Work task - What lines below mention the word "computer"? Copy each one.

:: Exercise data ::

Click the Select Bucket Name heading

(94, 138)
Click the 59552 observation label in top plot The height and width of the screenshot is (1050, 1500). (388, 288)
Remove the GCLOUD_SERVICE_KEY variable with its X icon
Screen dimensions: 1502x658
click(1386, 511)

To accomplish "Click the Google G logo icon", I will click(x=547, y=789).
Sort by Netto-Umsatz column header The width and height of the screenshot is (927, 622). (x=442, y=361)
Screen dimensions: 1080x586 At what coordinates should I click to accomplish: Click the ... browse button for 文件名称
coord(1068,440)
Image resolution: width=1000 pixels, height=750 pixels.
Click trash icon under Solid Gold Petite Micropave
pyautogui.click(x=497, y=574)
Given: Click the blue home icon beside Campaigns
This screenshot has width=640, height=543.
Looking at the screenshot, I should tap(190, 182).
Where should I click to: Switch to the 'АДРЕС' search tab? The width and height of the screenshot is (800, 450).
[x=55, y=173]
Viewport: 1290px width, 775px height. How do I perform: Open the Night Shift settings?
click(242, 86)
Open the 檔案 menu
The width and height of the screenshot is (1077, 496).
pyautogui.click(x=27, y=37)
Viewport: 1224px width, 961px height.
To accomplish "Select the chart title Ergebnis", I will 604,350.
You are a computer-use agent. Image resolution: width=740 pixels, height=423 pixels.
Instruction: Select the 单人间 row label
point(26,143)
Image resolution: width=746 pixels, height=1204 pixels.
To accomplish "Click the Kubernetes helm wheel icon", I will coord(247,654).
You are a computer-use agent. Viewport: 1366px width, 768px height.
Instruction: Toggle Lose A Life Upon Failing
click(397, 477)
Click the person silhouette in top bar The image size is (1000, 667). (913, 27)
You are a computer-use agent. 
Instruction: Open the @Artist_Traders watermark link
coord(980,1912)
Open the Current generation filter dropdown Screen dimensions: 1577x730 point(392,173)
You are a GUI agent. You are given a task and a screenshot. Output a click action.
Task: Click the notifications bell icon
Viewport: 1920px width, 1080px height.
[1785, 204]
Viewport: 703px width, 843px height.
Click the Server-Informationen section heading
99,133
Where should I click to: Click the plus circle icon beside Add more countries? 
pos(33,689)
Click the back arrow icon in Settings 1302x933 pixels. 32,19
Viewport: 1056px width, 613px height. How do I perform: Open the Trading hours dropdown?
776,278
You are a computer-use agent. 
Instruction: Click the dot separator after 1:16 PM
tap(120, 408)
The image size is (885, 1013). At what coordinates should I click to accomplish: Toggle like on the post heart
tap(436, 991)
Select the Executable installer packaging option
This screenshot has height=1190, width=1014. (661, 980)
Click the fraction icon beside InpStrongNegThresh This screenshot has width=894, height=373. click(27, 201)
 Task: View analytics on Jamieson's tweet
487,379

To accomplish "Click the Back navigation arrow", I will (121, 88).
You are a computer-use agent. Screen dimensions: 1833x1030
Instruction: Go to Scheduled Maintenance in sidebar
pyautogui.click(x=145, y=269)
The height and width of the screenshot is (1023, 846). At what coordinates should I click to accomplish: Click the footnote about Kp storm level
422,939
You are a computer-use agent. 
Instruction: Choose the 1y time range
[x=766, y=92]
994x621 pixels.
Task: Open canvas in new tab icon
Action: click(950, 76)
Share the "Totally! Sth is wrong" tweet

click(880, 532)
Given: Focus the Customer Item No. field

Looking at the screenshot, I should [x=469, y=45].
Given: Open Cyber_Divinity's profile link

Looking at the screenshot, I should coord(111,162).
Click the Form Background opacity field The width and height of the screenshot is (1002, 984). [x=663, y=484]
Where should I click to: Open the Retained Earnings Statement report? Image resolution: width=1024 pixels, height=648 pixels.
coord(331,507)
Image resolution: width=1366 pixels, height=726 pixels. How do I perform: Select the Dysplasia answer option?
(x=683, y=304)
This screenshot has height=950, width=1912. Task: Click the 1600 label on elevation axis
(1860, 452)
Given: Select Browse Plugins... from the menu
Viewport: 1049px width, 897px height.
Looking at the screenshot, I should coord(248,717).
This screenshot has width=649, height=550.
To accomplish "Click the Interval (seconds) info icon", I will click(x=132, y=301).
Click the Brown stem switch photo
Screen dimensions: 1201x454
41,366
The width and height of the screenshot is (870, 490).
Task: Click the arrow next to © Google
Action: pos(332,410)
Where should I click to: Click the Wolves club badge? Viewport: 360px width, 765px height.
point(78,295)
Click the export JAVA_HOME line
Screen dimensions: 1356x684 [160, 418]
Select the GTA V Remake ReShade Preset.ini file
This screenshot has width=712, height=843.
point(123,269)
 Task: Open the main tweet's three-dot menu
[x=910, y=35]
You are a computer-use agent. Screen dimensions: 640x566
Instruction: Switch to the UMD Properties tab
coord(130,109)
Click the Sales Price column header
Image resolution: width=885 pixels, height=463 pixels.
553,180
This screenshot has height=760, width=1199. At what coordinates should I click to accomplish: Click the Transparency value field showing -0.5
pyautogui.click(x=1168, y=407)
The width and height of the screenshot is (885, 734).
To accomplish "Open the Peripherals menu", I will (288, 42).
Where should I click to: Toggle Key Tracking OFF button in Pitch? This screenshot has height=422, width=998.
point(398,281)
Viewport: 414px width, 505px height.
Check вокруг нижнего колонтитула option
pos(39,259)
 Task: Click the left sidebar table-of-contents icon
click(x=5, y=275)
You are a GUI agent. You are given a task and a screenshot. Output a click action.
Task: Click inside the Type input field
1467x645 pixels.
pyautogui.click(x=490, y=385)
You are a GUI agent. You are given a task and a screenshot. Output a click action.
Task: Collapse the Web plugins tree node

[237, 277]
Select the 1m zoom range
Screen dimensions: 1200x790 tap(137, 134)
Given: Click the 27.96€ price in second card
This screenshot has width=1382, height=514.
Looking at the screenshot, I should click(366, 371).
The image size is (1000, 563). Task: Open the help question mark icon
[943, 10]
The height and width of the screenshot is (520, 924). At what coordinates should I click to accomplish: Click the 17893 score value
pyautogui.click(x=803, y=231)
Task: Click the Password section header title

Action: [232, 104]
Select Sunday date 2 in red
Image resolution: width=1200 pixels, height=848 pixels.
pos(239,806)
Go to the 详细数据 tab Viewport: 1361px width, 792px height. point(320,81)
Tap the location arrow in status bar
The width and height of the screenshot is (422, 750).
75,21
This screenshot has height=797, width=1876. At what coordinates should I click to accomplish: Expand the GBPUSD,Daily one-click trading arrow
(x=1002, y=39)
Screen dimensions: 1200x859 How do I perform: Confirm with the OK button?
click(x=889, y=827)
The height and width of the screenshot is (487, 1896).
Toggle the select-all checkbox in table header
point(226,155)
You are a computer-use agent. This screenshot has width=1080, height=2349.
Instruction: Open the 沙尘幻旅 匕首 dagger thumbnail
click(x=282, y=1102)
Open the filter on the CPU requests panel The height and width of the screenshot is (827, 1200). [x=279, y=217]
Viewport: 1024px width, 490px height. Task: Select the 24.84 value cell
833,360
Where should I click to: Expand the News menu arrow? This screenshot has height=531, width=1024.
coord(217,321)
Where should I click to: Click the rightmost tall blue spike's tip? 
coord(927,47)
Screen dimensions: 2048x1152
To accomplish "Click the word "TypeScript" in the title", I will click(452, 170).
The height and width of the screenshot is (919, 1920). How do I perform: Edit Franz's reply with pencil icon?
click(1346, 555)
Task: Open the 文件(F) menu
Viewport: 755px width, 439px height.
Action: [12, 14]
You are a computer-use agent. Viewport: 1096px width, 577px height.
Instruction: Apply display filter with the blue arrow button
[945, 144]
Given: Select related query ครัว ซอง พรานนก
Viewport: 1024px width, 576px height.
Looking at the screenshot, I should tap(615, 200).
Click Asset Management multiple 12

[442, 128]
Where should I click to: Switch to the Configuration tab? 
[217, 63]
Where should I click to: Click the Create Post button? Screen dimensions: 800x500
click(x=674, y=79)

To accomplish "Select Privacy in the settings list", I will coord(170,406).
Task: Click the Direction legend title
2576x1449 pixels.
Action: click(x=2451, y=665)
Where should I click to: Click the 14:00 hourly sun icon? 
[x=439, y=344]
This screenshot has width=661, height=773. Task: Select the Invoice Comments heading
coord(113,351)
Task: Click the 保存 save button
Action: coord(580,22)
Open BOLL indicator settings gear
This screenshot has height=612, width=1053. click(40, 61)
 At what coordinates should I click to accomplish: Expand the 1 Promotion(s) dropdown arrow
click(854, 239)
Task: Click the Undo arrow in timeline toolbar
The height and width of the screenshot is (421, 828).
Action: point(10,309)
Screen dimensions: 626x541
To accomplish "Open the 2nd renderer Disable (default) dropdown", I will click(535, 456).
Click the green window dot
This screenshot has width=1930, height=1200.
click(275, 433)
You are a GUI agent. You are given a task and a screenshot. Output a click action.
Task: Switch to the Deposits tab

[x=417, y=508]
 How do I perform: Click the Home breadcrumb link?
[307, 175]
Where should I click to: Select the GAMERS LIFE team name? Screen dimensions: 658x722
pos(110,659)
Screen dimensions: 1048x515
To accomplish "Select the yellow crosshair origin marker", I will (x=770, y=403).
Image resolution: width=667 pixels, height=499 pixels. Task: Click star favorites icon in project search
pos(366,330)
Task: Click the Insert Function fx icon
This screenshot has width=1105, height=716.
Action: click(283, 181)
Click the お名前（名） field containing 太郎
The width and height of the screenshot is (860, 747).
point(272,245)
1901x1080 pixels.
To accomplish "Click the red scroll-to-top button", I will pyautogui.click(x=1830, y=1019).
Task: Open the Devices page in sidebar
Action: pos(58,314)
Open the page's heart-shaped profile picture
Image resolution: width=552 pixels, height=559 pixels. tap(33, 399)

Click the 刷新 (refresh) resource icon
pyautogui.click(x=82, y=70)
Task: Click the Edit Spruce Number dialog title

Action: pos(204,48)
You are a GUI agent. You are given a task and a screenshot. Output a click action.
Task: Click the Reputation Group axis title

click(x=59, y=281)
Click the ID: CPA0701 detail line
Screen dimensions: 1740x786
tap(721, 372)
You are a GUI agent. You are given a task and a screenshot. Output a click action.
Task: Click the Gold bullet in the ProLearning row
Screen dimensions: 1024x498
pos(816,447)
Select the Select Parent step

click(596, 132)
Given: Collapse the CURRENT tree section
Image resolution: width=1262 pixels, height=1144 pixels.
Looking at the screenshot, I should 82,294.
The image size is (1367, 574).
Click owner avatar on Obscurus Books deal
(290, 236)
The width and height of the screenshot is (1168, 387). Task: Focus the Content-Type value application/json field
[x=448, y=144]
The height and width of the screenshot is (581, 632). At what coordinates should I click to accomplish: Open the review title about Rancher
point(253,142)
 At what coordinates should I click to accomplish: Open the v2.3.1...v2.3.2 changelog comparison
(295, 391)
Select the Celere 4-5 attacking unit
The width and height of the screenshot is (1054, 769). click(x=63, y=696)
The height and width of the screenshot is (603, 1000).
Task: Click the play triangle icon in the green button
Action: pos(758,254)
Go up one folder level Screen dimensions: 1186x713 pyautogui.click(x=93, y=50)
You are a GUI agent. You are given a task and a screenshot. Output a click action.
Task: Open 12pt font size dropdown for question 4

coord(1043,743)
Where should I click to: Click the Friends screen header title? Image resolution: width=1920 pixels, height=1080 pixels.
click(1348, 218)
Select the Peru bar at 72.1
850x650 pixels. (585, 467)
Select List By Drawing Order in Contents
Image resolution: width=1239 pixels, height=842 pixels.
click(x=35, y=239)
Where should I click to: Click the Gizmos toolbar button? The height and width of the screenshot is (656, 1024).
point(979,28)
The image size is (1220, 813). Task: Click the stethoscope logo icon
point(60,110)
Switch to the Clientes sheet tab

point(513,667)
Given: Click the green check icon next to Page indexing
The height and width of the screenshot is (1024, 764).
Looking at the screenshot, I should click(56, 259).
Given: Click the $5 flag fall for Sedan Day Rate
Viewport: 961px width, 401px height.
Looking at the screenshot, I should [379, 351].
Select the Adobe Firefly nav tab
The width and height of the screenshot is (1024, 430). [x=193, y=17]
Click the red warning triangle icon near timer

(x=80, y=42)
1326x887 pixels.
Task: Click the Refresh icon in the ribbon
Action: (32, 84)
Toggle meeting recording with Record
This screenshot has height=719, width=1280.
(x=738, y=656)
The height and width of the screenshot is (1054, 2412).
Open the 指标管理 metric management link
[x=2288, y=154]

:::

Exercise output -
You are a computer-use agent. Image resolution: width=740 pixels, height=423 pixels.
You are a computer-use agent. Viewport: 1366px width, 768px height.
You are a computer-use agent. 
You are a computer-use agent. 
You are a computer-use agent. Screen dimensions: 1833x1030
You are a computer-use agent. 
You are a computer-use agent. Screen dimensions: 640x566
You are a computer-use agent. This screenshot has width=1080, height=2349.
You are a computer-use agent. Viewport: 1096px width, 577px height.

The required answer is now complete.